Los gritos pertenecían a las distintas colonias de simios, de babuinos de pelo grisáceo de chimpancés y de gorilas, los más fornidos y peligrosos monos de África. Hasta aquel momento aquellos cuadrumanos no se habían dejado llevar por ningún sentimiento hostil hacia los viajeros, que debían de ser los primeros hombres que indudablemente pisaban aquella parte de África. Había, pues, en aquellos animales más curiosidad que cólera; esto no hubiera ocurrido en otras partes del Continente Negro, donde los traficantes de marfil ya habían hecho conocer el significado de las armas de fuego a las bestias de la selva a lo largo de sus expediciones, que tantas vidas humanas costaban anualmente.

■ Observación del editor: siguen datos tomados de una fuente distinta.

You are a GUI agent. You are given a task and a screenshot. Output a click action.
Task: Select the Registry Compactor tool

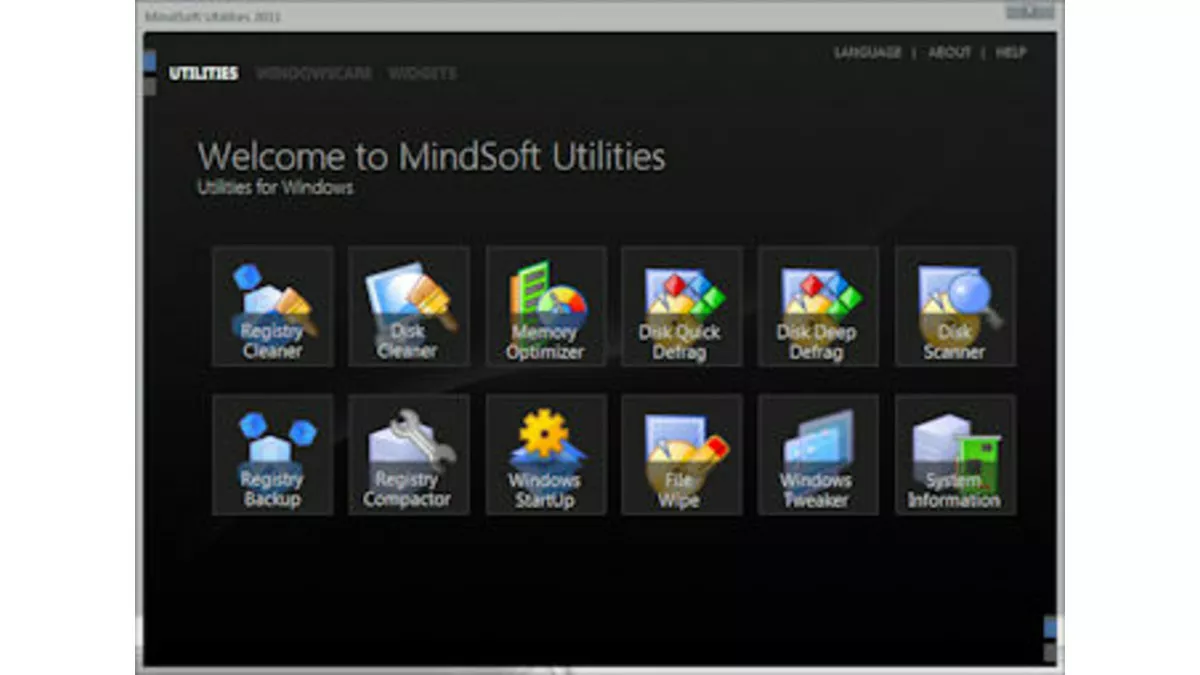(x=408, y=455)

Tras un primer alto en medio de la ornada, otro se hizo al caer el sol. El camino se tornaba realmente difícil, a causa del constante aumento de lianas que formaban una red espesa y difícil de quebrar. Cortarlas era un trabajo penoso y largo. Por fortuna, de tanto en tanto podían avanzar sin dificultades por los senderos trazados por los búfalos, cuyas cabezas se alcanzaban a divisar entre la maleza, entre los macizos de espesos arbustos. Estos rumiantes son peligrosísimos, y los cazadores deben evitar al atacarlos caer bajo sus cuernos. Por otra parte, son difíciles de abatir, y una de las formas más seguras es pegarles un tiro en la frente. Max y John no habían tenido la oportunidad de cazar a aquellos animales, pero, como la carne del antílope duraba, no se arriesgaron a gastar inútilmente municiones. Durante el viaje no debía resonar tiro alguno, excepto cuando fuera absolutamente imprescindible para la salvaguardia de todos, en defensa propia o para cazar el diario sustento.
Khamis dio la voz de alto en el borde de un pequeño claro de la selva y acamparon bajo la copa de un gigante vegetal, cuyas ramas nacían a seis metros de altura, prolongándose hacia el cielo en un magnífico despliegue de follaje verde grisáceo, con flores de color blanco que caían sobre un tronco de corteza plateada. Era el algodonero africano, cuyas raíces sobresalen formando arcos, bajo los cuales es posible buscar refugio.